Which Database is best for an Analyst?

Database comparisons usually look at architecture, cost, scalability, and speed, but rarely address the other key factor: how hard is writing queries for these databases? We examine which of the top 8 databases are easiest to use.

Head-to-head comparisons

Query complexity, however, isn’t the only factor affecting error rates. If you’ve seen me bulldoze through 15 syntax errors in a row, you know the skill of the analyst also matters.

Twenty percent of analysts using Mode write queries against more than one type of database. Personally, I regularly use PostgreSQL and Redshift, and sometimes MySQL and BigQuery.

These multi-lingual analysts offer us an opportunity. Among people who use different languages, which are they most comfortable with? Does an analyst who uses PostgreSQL and BigQuery tend to have higher error rates in one language or another? If we could pit SQL languages against each other (in what would surely be the nerdiest round robin tournament ever), which one would win?

I used a method of pairwise comparisons to aggregate together these head-to-head matchups:

  1. I found all the analysts who’ve run a minimum of 10 queries per database for multiple databases.

  2. I calculated the query error rates for each analyst for each database.

  3. I averaged the differences in error rates for every database pair to construct the matrix below.

The matrix shows the difference in error rates of the database on the top row compared to the database on the left.
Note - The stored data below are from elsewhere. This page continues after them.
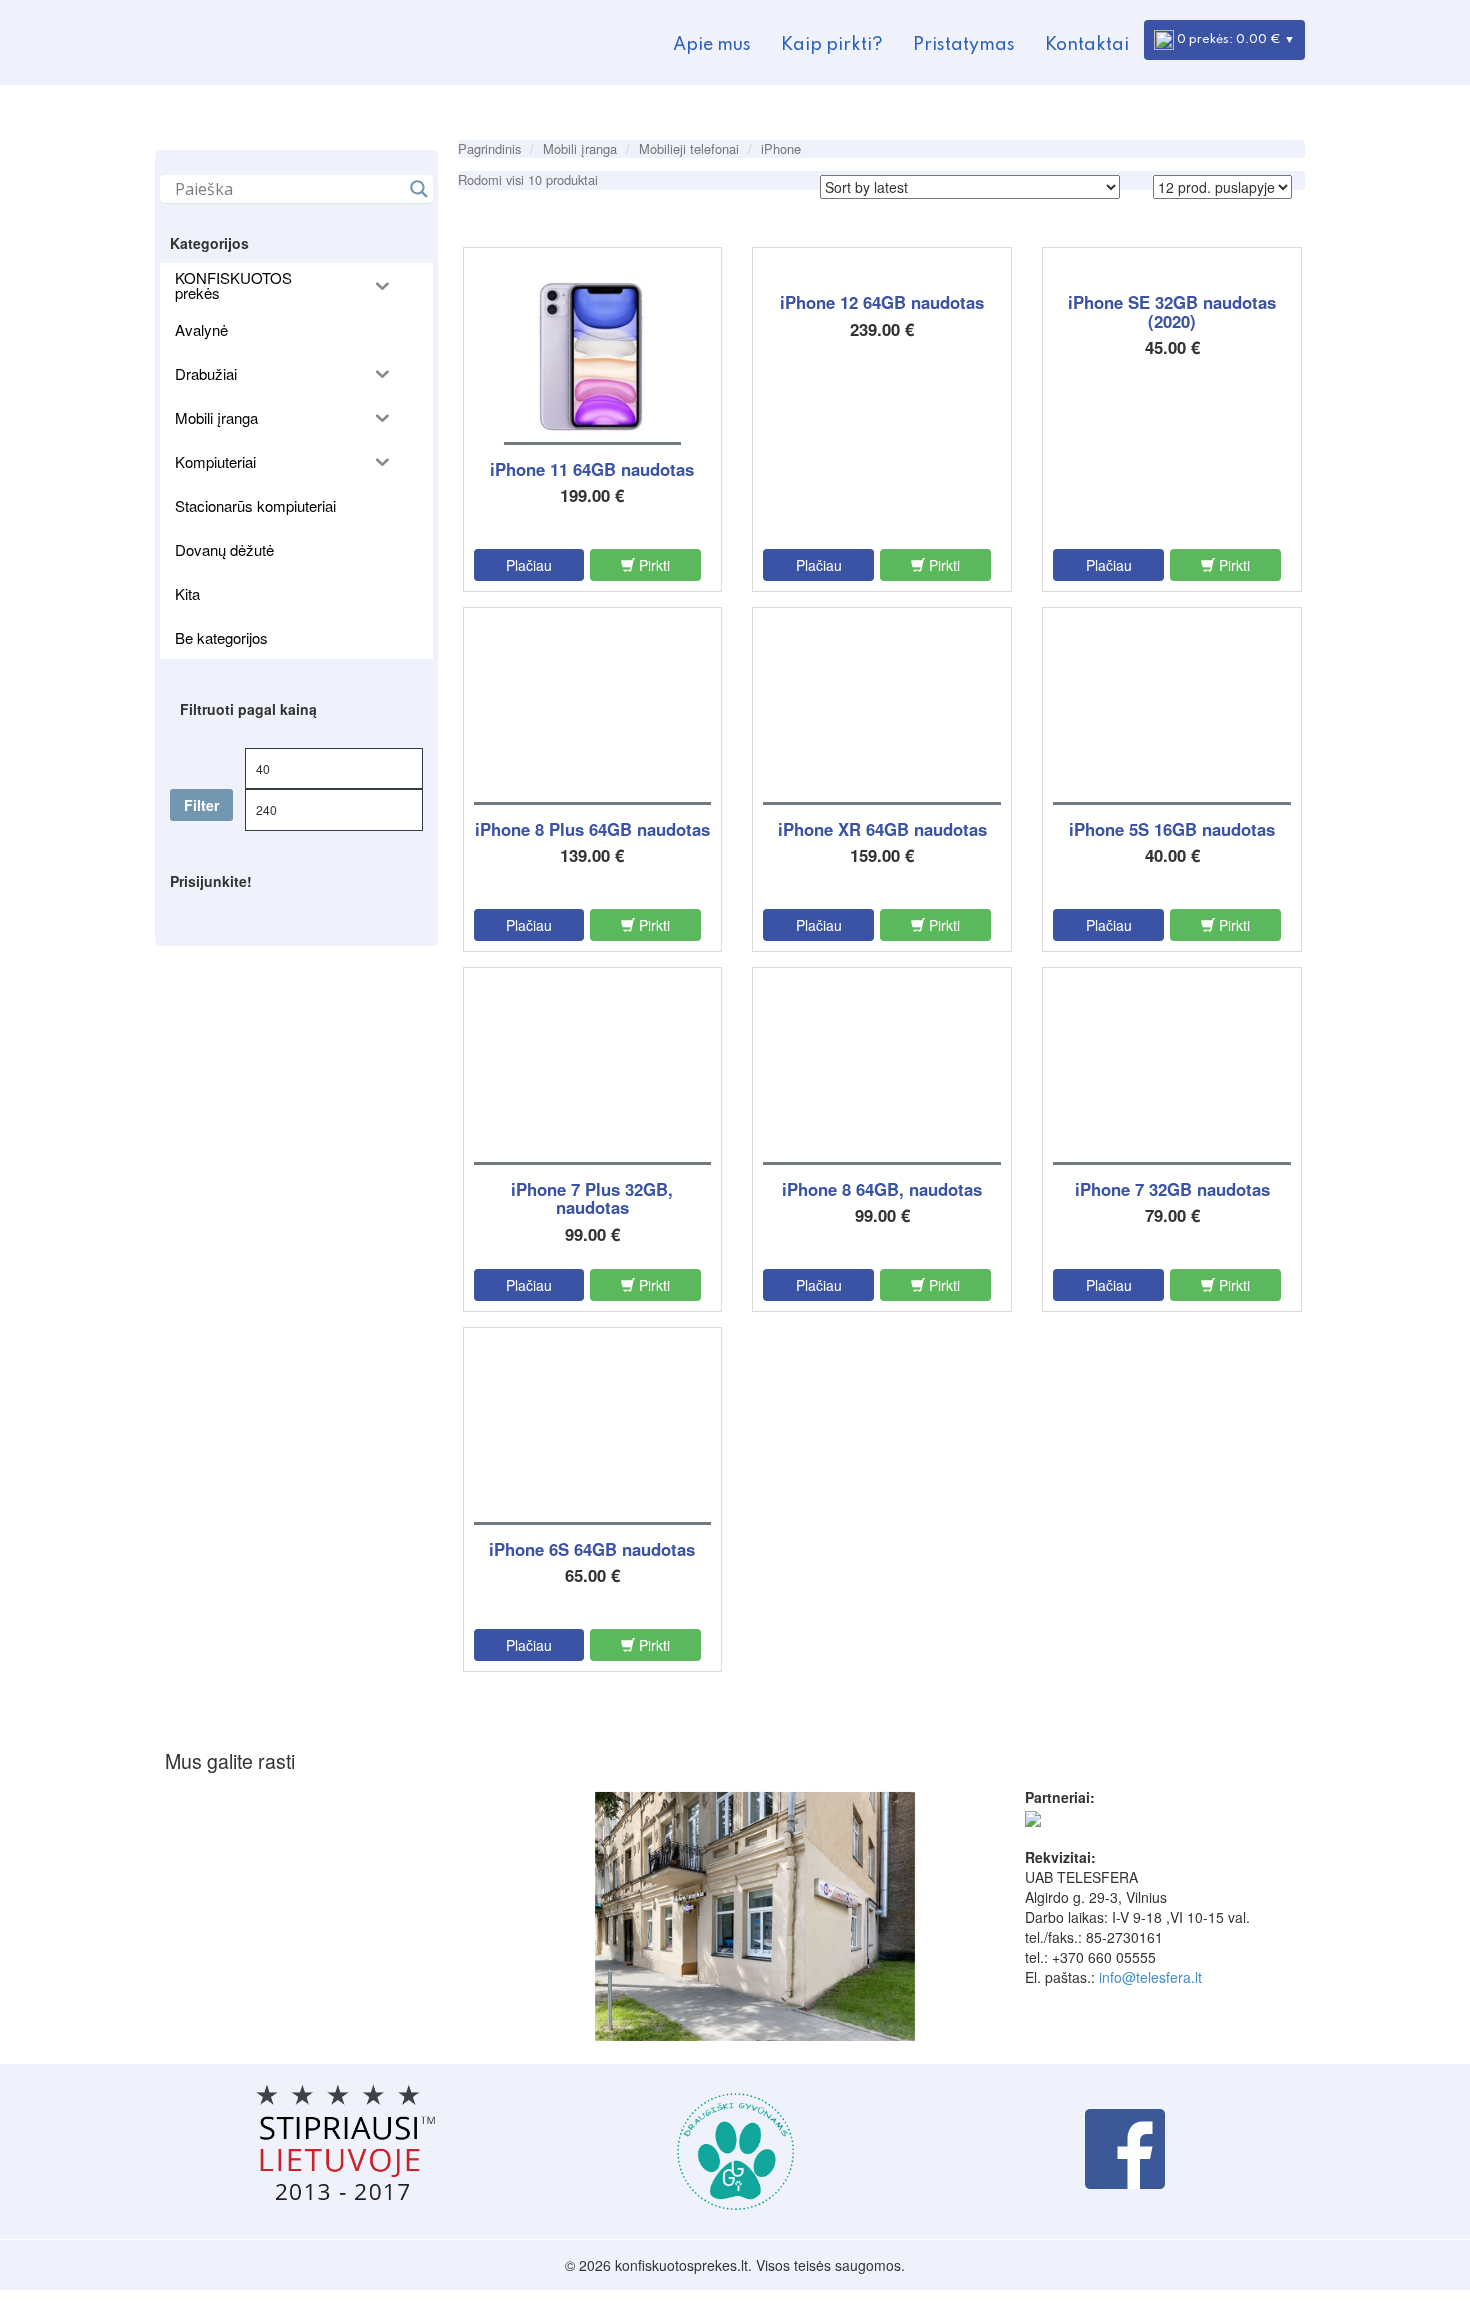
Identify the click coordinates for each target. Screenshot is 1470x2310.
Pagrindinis (489, 148)
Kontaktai (1087, 45)
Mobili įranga (580, 148)
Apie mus (712, 45)
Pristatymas (964, 45)
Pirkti (652, 565)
Here, a higher number is worse than a lower number. For example, the “20.2” at the intersection of Hive and BigQuery indicates that, among analysts who use both of those databases, the error rate tends to be 20.2% higher for Hive than BigQuery.

Database Head-to-Head Comparison

The total score line on the bottom sums the differences for each database. The result provides a similar conclusion to the error-by-run analysis: MySQL and PostgreSQL are the easiest versions of SQL to write. Redshift also jumps up a couple spots, from the fourth easiest to the second easiest.
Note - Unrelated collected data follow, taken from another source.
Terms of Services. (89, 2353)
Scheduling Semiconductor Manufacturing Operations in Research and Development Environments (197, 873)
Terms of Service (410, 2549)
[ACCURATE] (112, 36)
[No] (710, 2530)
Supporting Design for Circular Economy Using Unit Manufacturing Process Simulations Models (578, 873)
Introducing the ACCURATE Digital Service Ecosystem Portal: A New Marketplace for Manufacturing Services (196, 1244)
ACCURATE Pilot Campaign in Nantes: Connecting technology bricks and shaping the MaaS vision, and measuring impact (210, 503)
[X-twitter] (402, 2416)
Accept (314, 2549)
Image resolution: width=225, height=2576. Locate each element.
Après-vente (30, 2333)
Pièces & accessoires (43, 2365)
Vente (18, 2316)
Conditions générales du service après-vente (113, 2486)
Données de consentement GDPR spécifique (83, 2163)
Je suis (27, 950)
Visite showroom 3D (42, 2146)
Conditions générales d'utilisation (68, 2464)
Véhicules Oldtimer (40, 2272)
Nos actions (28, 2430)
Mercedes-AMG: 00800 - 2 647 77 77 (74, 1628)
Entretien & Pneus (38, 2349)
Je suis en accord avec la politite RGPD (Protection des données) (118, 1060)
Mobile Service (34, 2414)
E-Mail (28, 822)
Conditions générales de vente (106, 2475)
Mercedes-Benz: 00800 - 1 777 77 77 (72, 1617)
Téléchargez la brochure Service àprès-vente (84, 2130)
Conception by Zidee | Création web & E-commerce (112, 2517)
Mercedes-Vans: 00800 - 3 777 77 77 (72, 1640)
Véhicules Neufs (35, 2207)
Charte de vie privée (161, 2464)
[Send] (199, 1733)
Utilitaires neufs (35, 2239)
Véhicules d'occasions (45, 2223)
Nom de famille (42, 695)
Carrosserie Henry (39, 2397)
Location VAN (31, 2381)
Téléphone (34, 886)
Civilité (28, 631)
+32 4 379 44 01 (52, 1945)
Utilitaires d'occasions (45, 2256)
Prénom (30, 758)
Vertica gains the most ground. It moves from being the most difficult language to somewhere near the middle of the pack, beating out SQL Server and Hive. This suggests that Vertica’s high error rate may be more indicative of the type of analyst that uses it than it is of the language itself.

The winners

Overall, these numbers point to MySQL and PostgreSQL as the easiest versions of SQL to write. Intuitively, this makes sense. Among the eight languages analyzed, these two are the most widely used and taught (Mode’s SQL School, for instance, uses PostgreSQL). Unfortunately for analysts, they’re also poorer in features—and often slower—than languages like Vertica and SQL Server.

For analysts looking for ease of use without sacrificing too much speed—driving to the grocery store is faster than walking, after all—Redshift is the clear winner. Add the collective vote of analysts using Mode to the growing pile of recommendations.